> **DATA FOR ANALYSIS**
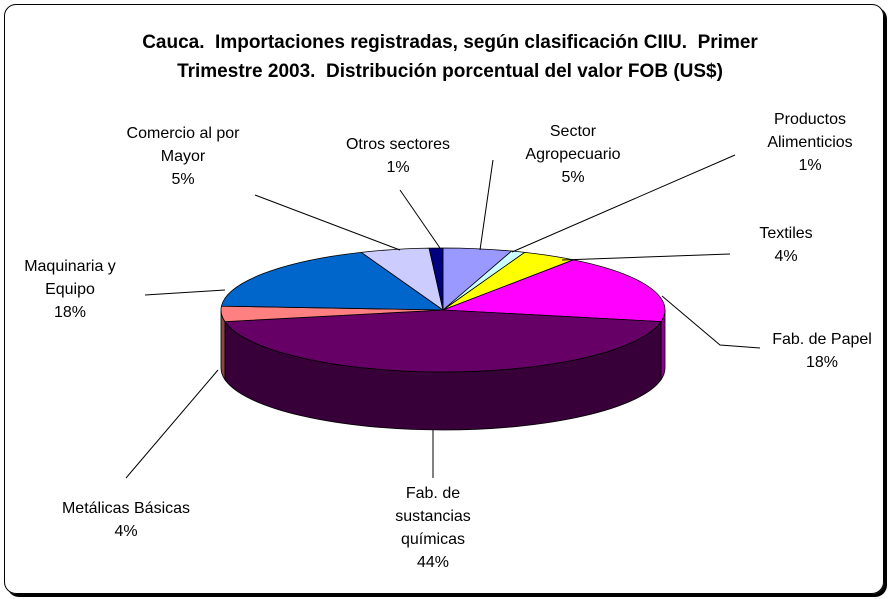 The image size is (893, 599). Describe the element at coordinates (433, 562) in the screenshot. I see `value-label: 44%` at that location.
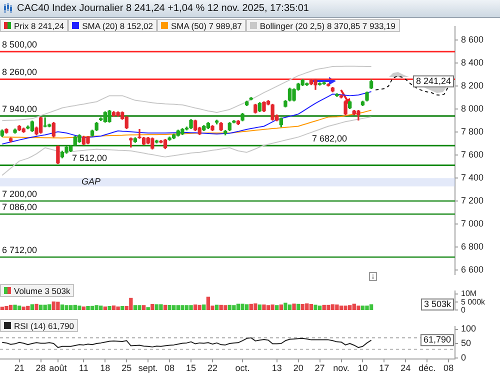 The image size is (500, 375). I want to click on x-tick-label: 20, so click(298, 368).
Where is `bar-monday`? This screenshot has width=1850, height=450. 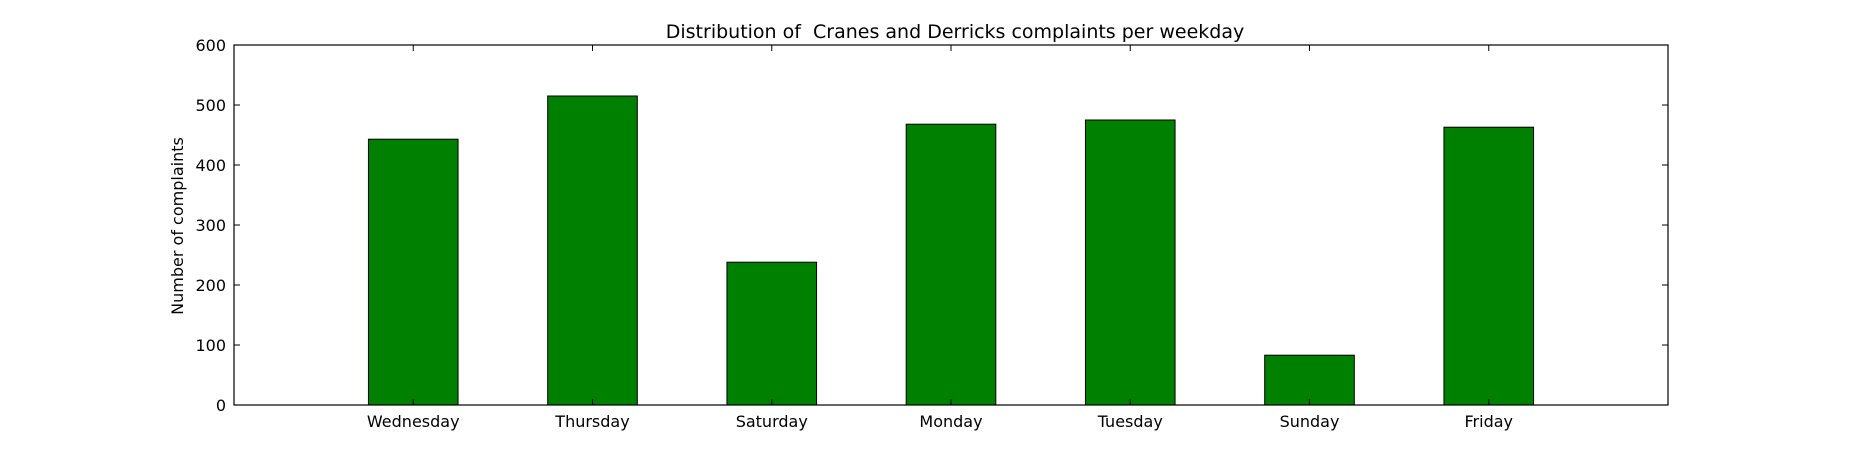 bar-monday is located at coordinates (951, 264).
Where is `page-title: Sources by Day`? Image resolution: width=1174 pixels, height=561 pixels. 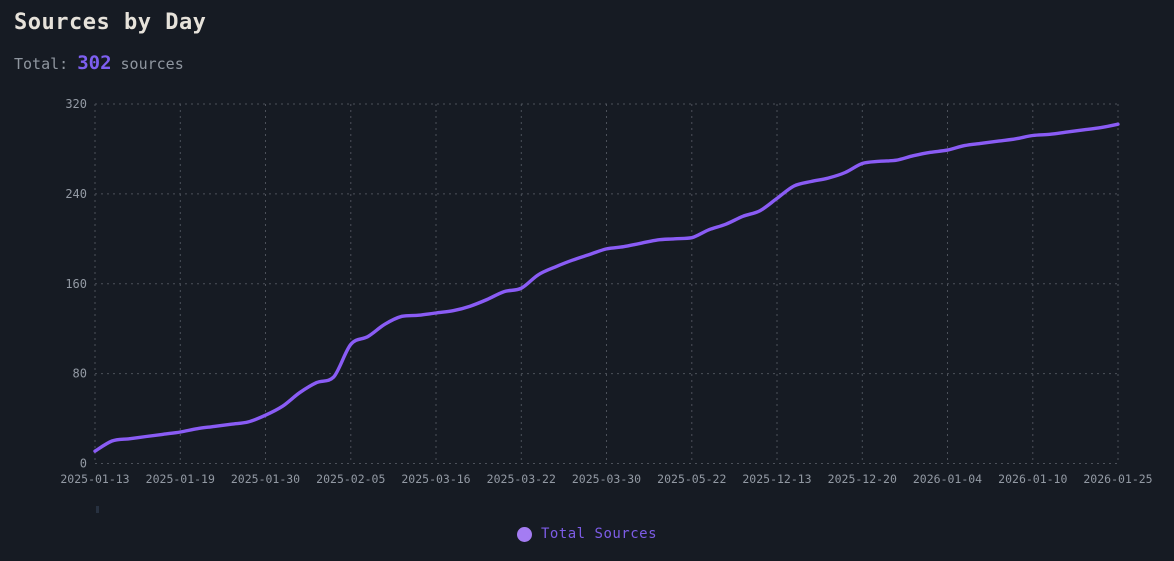 page-title: Sources by Day is located at coordinates (110, 22).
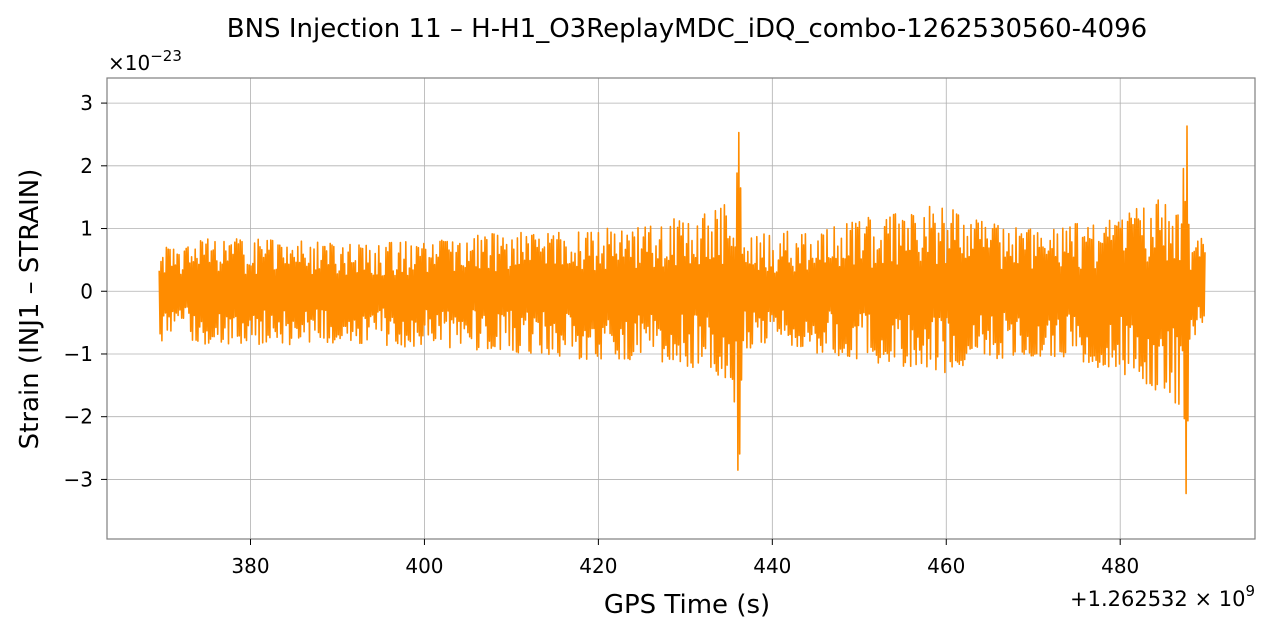 Image resolution: width=1283 pixels, height=633 pixels. I want to click on y-multiplier-exponent: −23, so click(166, 56).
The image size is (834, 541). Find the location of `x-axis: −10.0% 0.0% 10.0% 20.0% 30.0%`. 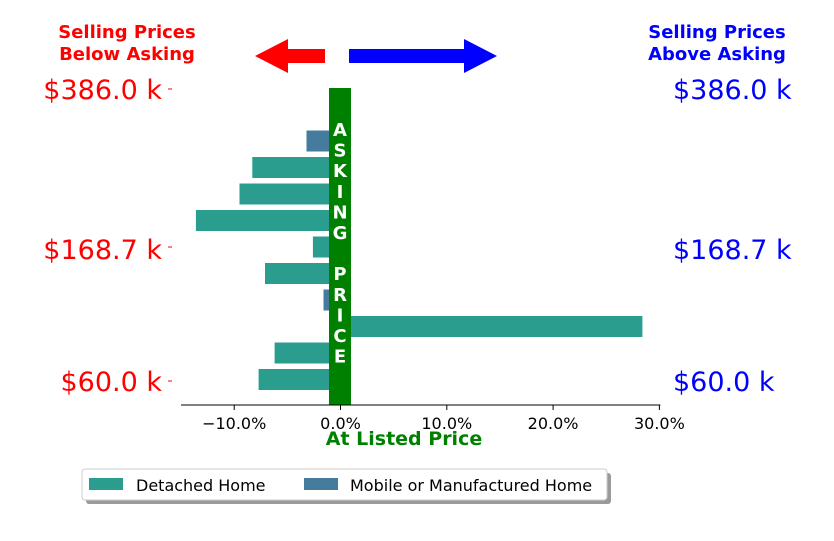

x-axis: −10.0% 0.0% 10.0% 20.0% 30.0% is located at coordinates (433, 418).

> **TASK TO CARRY OUT**
Extract the lines of the entries verbatim, starting at the line that contains "The image size is (834, 541)." and ending at the last line of the entries, both included. Leave the pictures out of your answer.

> **EXERCISE OUTPUT**
The image size is (834, 541). Find the location of `x-axis: −10.0% 0.0% 10.0% 20.0% 30.0%`. 

x-axis: −10.0% 0.0% 10.0% 20.0% 30.0% is located at coordinates (433, 418).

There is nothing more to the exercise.